Just as my decade of chainsaw carving yielded to time spent on Christmas trees, that once larger operation will yield to more time in maple syrup production with my childhood friend and neighbor Tim Green. He has also renovated his 1800’s childhood home. My parents, from Canton and Brooklyn, always said this was the most beautiful valley in the area, so it is easy to “go outside” as we were always told. With tree planting this spring will come mushrooms that I have begun, fostering milkweed lots, organic vegetable gardens, and more perennial beds than I likely need.To round out the “madness” of being consumed by these activities I became a Great Highland bagpipe student and often fill the hills for my neighbors’ enjoyment with haunting melodies.

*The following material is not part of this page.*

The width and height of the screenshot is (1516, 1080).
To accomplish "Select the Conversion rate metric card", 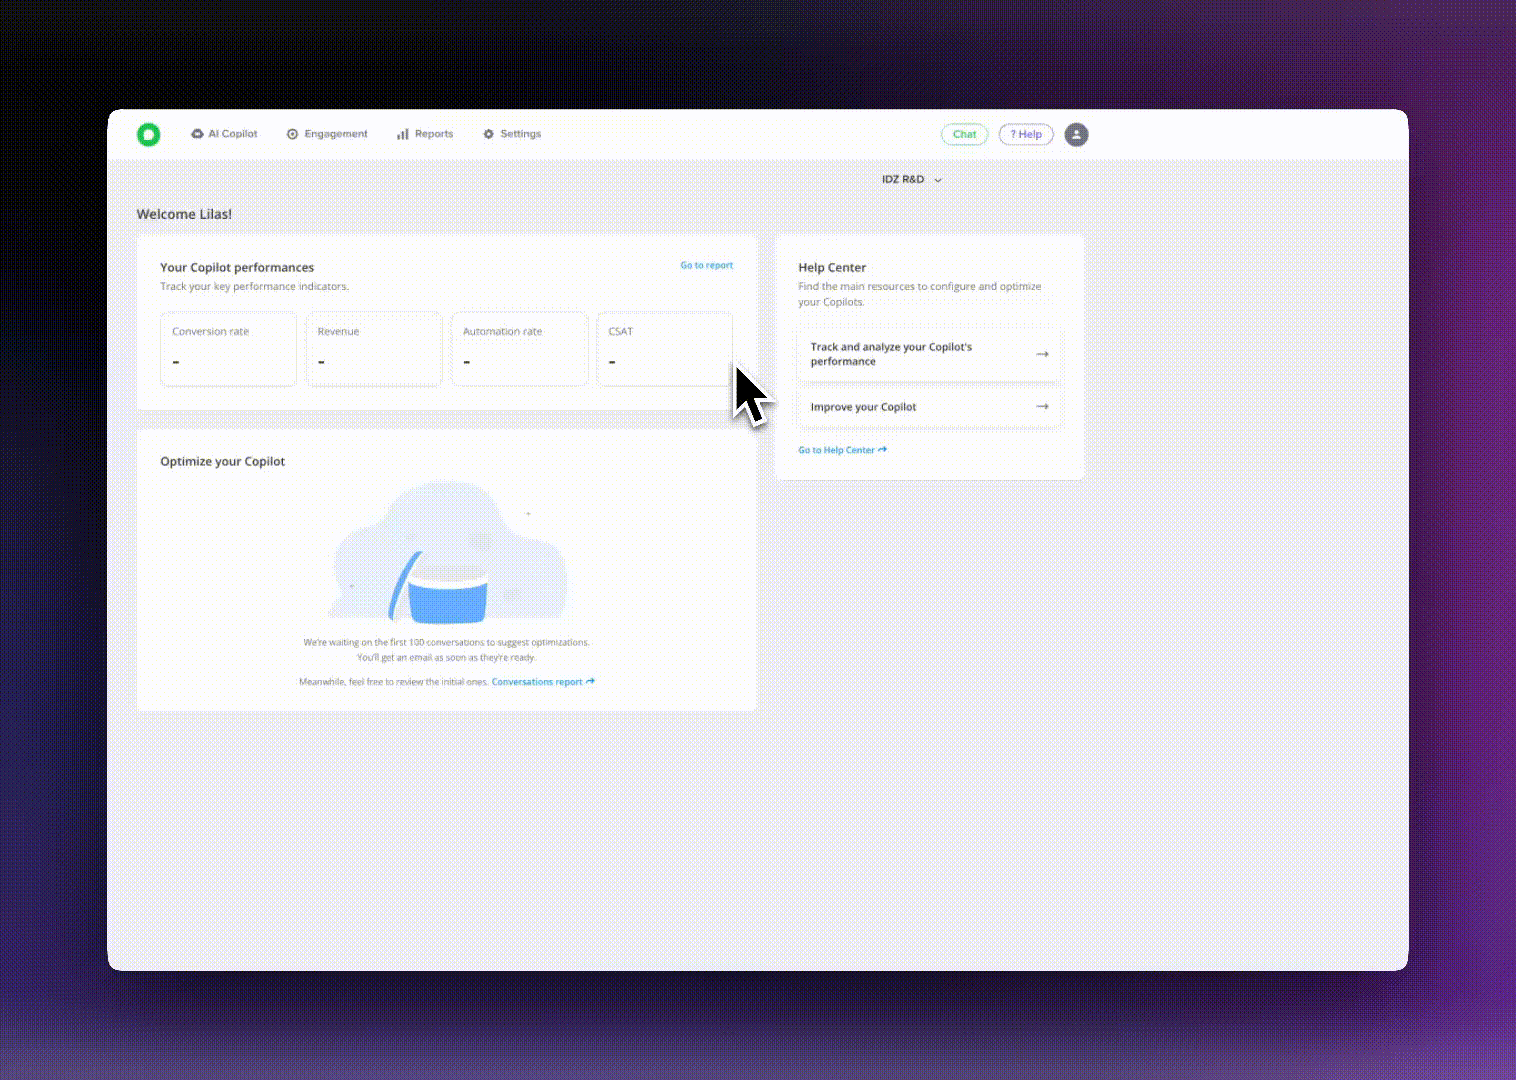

This somewhat accidental plan over four decades seems to come from family history, wonderful childhood, the need to fill an empty field, or thin a pole stand with guidance from professionals I have met along the way. In all of this I need to acknowledge Stephanie for listening to every plan, and the joy in the process of carrying it out. Her background is in biology and she looks forward to being part of it all after her work. She is the bright light that enhances everything I see, think, and do with great joy and anticipation throughout.

The word that comes to mind when I see the snowy hills and think of the coming excitement of spring is one Stephanie and I often use, “grateful.”